Chez Herbert Smith & Freehills, un comité responsable de la nomination des associés composé de 38 personnes

Louis de Longeaux, associé a été membre pendant deux ans du comité responsable de la nomination des associés composé de 38 associés pour la partie EMEA UK USA, il explique : « Les 38 associés consacrent une semaine par an pour travailler sur l’examen des business case (BC) préparés par le candidat avec son mentor et son groupe de pratique. Nous nous appuyons sur le BC, mais notre rôle est également de nous assurer qu’en matière de valeurs, de culture, d’esprit d’équipe, il correspond à ce qu’on attend d’un associé. Nous nous assurons qu’il y a bien une volonté du candidat, un consensus derrière lui, un écosystème en place pour l’aider à démarrer, que cela va fonctionner en termes de personnalités ».

Chez Clifford Chance, la contribution financière ne suffit pas

Le cabinet favorise tout au long de la carrière de ses collaborateurs le développement personnel et business de l’avocat. En effet, en Europe continentale, avant la nomination en qualité d’associé, l’avocat doit avoir été nommé counsel. Pour cela, il doit être soutenu par ses associés et être soumis à une évaluation à une échelle régionale par le « counsel selection group », composé d’associés de divers bureaux et respectant une parité hommes-femmes. Ce comité évalue les candidats counsel sur leur autonomie, leur implication dans le cabinet et d’autres critères objectifs, puis formule des recommandations au management régional qui prend la décision finale.

Les candidats counsels puis les candidats associés sont évalués sur leur contribution globale au cabinet en termes d’activités facturables et non facturables et pas uniquement sur leur expertise ou leurs qualités techniques. Lorsque le counsel a développé sa clientèle, son réseau mais également ses qualités managériales, ses sponsors proposent leur candidat qui sera alors évalué par un groupe au niveau mondial, le « partner selection group » composé de plusieurs associés qui respectent également une parité régionale et une parité hommes-femmes. « Pour cela, le candidat associé devra passer un entretien ainsi qu’une évaluation. Au programme : cas pratiques et jeux de rôles avec des associés font partie du chemin vers la sélection », détaille Delphine Siino Courtin, associée. La contribution financière ne suffit pas, affirme-t-elle : « Un candidat qui facturerait 2 500 heures par an mais ne contribuerait pas aux projets du cabinet ne passerait pas ». Le candidat associé recommandé à l’association par le « partner selection group » et approuvé par le comex mondial est enfin soumis à un vote de tous les associés au niveau mondial pour pouvoir être promu.

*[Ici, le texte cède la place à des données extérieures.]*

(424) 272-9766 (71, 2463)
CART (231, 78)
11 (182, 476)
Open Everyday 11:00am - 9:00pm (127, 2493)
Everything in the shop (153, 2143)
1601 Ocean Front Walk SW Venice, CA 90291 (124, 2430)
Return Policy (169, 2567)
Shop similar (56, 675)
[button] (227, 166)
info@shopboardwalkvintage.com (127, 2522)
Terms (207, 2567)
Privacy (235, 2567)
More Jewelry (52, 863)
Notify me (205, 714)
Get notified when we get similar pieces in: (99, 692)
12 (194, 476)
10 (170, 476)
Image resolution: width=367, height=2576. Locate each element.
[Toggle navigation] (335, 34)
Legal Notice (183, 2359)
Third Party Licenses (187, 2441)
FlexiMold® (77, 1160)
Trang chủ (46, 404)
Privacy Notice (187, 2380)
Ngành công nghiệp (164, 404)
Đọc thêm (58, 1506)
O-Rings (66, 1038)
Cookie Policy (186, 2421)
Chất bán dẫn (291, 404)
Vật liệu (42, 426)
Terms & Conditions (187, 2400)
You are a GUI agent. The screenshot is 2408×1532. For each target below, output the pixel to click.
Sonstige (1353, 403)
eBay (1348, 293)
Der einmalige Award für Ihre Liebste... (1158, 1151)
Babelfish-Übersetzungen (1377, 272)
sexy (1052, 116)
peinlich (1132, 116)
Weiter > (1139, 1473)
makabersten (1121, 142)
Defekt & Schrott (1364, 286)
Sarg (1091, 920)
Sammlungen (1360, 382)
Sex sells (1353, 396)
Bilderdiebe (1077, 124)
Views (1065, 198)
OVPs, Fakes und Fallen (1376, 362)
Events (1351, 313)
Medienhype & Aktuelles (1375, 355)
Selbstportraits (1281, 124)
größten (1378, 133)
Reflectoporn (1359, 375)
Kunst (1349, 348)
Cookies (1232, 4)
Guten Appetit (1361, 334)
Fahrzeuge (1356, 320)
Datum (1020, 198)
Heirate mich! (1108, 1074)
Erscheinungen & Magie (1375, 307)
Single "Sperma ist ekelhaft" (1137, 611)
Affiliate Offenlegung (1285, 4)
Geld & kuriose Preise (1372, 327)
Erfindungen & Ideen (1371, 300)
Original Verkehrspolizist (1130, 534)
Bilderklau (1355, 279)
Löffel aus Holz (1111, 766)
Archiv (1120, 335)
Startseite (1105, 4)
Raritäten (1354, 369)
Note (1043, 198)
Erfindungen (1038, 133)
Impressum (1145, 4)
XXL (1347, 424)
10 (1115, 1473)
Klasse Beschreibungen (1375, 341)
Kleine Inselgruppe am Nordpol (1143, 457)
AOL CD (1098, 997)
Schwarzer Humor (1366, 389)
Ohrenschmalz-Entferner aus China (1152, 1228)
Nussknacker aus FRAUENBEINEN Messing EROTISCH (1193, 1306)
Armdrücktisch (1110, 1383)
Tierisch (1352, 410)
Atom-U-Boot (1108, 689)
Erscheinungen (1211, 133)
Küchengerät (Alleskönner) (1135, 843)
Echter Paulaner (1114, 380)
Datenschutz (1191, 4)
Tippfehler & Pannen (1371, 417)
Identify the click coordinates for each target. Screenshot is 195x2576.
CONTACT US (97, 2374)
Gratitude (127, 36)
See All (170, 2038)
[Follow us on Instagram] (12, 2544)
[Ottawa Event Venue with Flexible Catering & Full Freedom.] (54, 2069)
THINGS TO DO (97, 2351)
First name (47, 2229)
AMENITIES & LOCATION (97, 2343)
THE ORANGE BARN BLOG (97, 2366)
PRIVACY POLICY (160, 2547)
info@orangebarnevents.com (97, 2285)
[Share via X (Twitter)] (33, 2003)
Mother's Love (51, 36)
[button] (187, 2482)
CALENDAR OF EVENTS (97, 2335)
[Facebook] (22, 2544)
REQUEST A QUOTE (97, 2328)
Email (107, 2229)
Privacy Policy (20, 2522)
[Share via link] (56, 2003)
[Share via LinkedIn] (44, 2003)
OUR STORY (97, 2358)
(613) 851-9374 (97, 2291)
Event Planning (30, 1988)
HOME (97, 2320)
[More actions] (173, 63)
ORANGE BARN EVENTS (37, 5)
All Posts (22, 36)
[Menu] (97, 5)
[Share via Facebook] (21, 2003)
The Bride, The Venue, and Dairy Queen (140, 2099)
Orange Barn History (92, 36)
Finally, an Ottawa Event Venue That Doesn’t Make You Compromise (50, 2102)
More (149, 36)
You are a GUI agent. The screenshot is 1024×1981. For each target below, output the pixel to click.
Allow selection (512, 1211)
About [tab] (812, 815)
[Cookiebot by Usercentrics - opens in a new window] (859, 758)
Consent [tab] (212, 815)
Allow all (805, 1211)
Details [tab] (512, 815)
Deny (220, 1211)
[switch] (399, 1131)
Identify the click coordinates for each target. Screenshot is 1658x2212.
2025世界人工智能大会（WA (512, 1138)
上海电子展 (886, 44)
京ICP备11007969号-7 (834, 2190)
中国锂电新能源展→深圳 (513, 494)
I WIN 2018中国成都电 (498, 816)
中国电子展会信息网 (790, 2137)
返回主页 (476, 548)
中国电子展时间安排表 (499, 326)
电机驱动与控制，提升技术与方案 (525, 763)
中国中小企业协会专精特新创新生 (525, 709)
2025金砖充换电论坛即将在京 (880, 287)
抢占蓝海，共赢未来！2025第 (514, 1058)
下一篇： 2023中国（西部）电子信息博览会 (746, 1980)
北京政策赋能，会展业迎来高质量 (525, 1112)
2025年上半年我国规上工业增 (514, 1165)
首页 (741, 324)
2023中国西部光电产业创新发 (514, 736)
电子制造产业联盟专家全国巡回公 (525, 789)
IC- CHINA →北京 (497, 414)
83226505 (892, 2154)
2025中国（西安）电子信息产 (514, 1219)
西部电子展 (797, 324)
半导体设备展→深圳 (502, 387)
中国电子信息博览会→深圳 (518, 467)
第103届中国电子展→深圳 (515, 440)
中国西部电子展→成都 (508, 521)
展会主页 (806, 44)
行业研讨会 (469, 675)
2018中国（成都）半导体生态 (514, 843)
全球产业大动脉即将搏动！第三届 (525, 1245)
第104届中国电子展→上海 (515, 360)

Chez Dechert, un process exigeant, garant de la stabilité et de la pérennité du partnership 

Atteindre le statut d’associé chez Dechert requiert généralement une moyenne avoisinant les 11 à 12 ans d’expérience. Le processus, supervisé par le partnership promotion committee (PPC), valorise les candidats qui « vont travailler dans l’intérêt du groupe au-dessus de leurs intérêts individuels », précise Sabina Comis, global managing partner. « Le process est exigeant, il est le garant de la stabilité et de la pérennité du partnership », poursuit-elle. Après avoir soumis un dossier incluant un business plan avec l’aide d’un associé référent, les candidats passent des entretiens avec trois membres du PPC. L’ultime étape est la présentation du dossier d’association au comité exécutif, avec l’aval et la recommandation de leur practice group, soulignant l’importance de la contribution au collectif et à la rentabilité du cabinet. « Le grand oral en face des deux chairmans de la firme donne au candidat une idée de l’ampleur de la fonction pour devenir full equity partner », ajoute Sabina Comis.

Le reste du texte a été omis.